Allesoe adds: “Once a facility receives GMP approval, it is possible to initiate Process Validation activities related to one or several products: this is where you verify and validate the control strategy for the product as anchored in the quality risk assessment. As this is a life cycle approach, there is an additional protocol following product launch called ongoing process verification (OPV), which means that in principle, the PV never stops. It continues even after the product has been launched – when your product is on the market, you still keep refining your control strategy, because you gain new knowledge as you accumulate new data.
“This is the whole life cycle. It starts from the initial input – from people having an idea, sitting around the table, saying: we want to make medical cannabis products for this patient target group.
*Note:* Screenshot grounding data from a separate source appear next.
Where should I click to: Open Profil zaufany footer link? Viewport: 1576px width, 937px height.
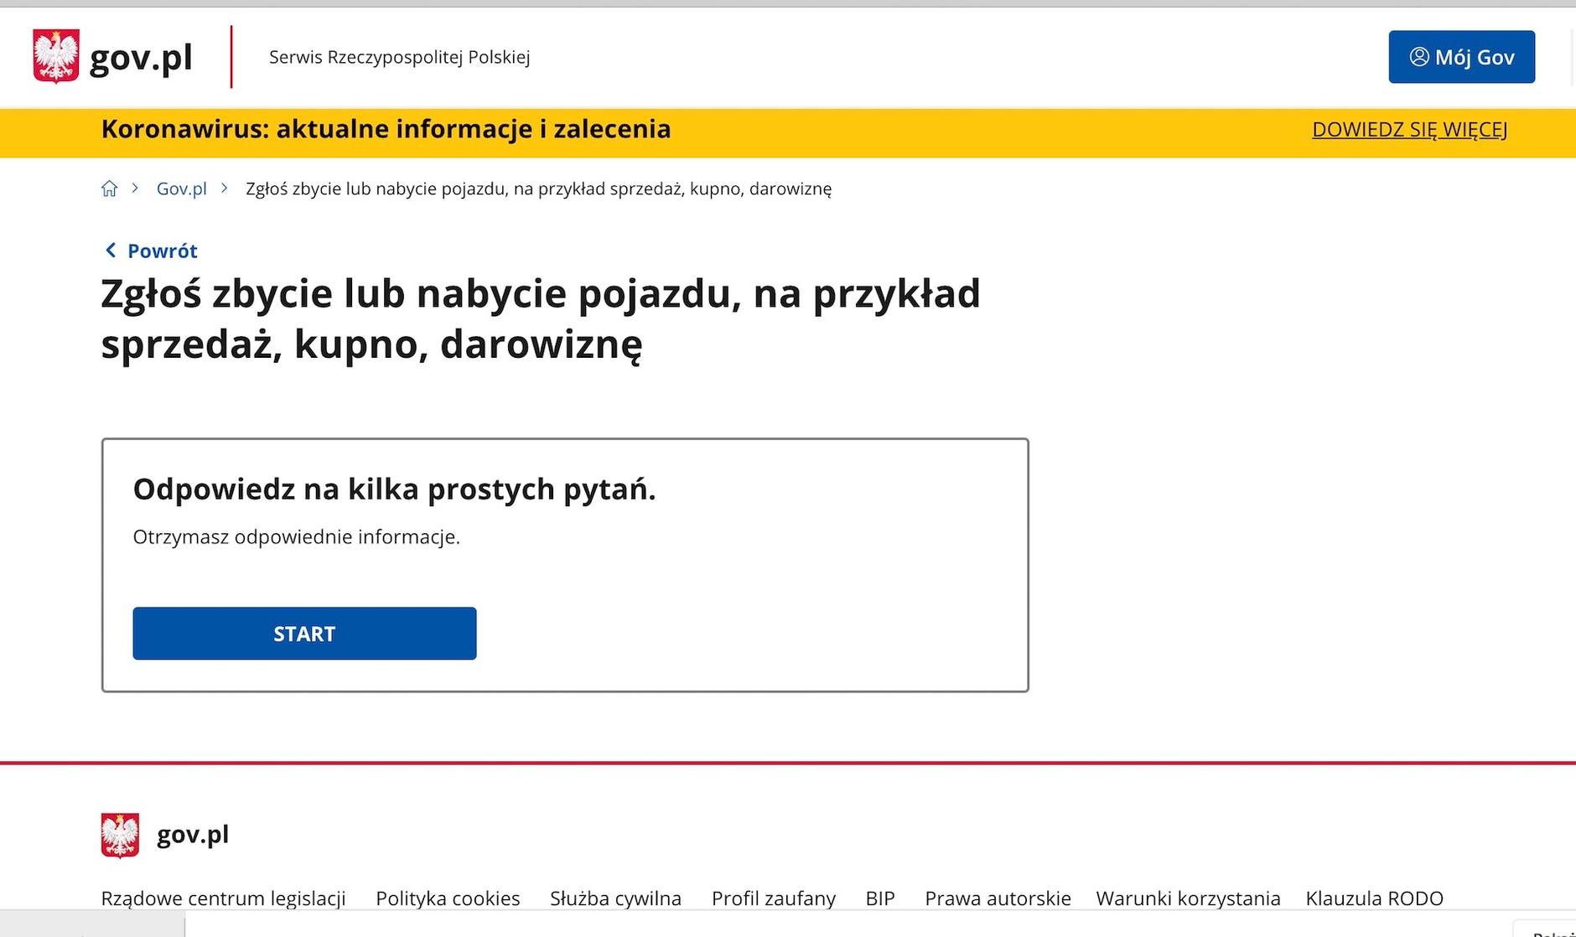[x=773, y=898]
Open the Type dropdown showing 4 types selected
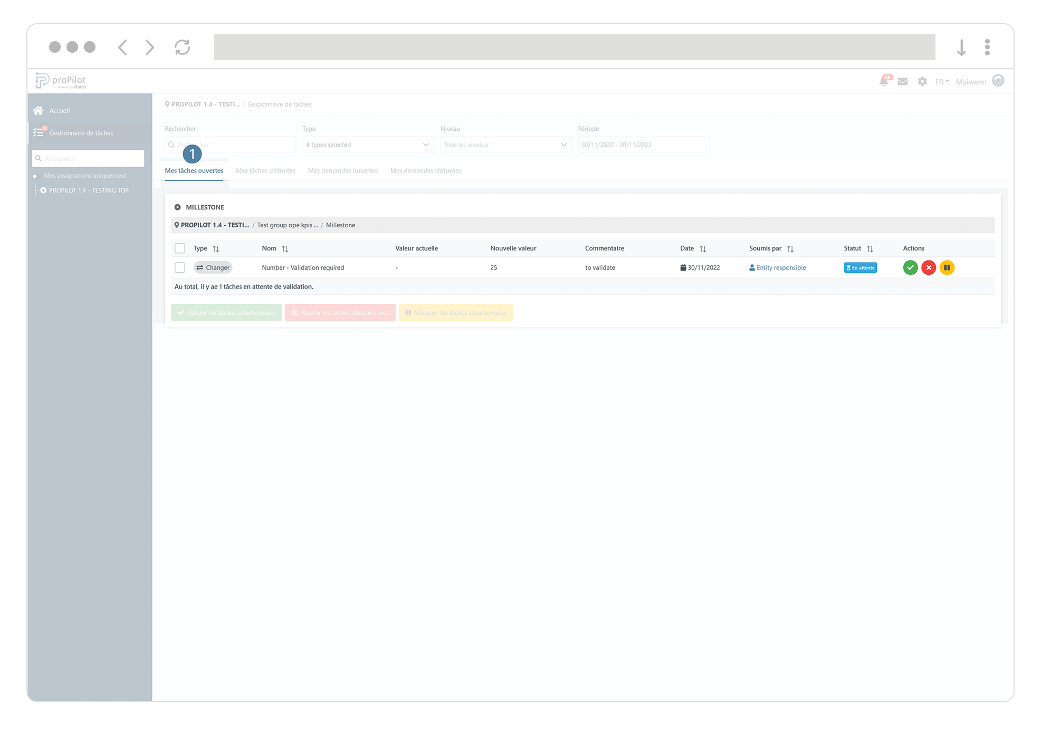The width and height of the screenshot is (1041, 730). pyautogui.click(x=368, y=145)
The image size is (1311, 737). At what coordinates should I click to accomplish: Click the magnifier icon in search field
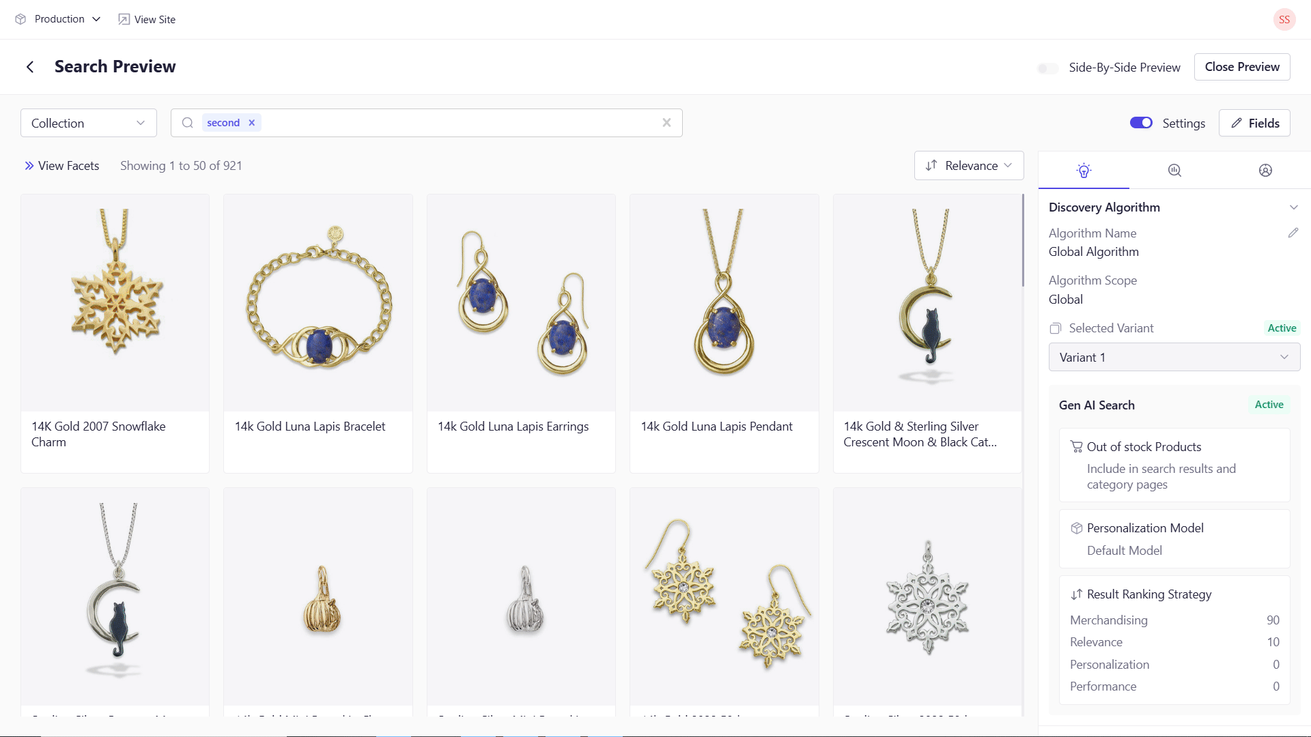pos(188,123)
Then they start building their design, setting specifications for construction and for the process equipment; and then in the end, they use everything that they have built to make a product. I think it’s beautiful: it binds together the design, construction, testing and verification, which used to be conducted exclusively by engineers, with the product itself and the patient aspect, which is the focus of the pharmacists. This strategy is unique, and it makes the process so much more transparent.”
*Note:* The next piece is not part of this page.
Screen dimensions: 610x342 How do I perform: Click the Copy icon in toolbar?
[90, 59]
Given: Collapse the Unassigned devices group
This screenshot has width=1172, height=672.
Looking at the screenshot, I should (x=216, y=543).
Uncertainty and risk in an emerging industry
The additional speed and transparency offered by the science- and risk-based approach are particularly significant in the cannabis sector, as an emerging industry with limited in-depth expertise among its operators. Carlsen notes: “We often see people who just want to build a cannabis facility which will deliver products very fast, but they don’t know the patient target group and they don’t know what products the market needs. While there are a lot of opportunities in this industry, there is also a lot of uncertainty; so we have to be somehow flexible around the product and patient side, in order to create different products for different patient groups – we have to adapt to meet new requirements in order to match the behaviour of the emerging industry.”
“We challenge clients quite a lot,” adds Allesoe. “We meet with clients who have an idea, but they just want to start building right away – they have so many acres, they want to cultivate, they want to extract cannabis resin and they want to make oils, but that’s it. As a starting point, we insist that they devise a quality target product profile (QTPP) and an early stage qualitative risk assessment which helps them get to know their product and their target base from the beginning. We have to trigger reflection around the patient and the product from day one: this is good practice in consulting. We want our clients to be a success; we want to make sure that we don’t set a process in motion where we don’t really know the end goal, because it would be a failure for the clients, but also for us as a consulting company. This is the take-home message: we advise our clients to make these initial considerations on what they want to produce, because then we can apply the right strategy.”